Segment Start: Given records
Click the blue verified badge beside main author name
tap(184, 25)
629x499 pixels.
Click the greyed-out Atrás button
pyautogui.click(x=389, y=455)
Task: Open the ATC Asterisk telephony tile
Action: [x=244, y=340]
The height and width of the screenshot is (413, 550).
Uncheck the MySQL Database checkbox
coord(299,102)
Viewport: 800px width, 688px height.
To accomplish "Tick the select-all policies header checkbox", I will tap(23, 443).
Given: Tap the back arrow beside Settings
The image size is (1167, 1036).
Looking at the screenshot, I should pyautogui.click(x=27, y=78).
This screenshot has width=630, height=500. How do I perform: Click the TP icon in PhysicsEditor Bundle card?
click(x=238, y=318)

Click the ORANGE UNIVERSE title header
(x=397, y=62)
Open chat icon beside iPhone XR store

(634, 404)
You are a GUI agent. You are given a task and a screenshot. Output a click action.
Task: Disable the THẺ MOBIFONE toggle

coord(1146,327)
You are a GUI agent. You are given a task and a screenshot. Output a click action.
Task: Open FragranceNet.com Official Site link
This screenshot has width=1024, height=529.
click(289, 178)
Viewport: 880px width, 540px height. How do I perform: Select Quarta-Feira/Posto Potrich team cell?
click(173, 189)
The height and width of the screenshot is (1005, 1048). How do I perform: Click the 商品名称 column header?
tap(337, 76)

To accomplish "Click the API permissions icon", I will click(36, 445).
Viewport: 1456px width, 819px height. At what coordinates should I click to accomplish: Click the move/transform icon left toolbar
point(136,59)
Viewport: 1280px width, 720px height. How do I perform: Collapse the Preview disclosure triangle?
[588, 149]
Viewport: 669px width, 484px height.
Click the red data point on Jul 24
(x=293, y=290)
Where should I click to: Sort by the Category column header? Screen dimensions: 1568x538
Segment End: Given records
• _Assignment_:
Above are some records. Count the lines among them with the word "will", and answer with the number only.

• _Task solution_:
2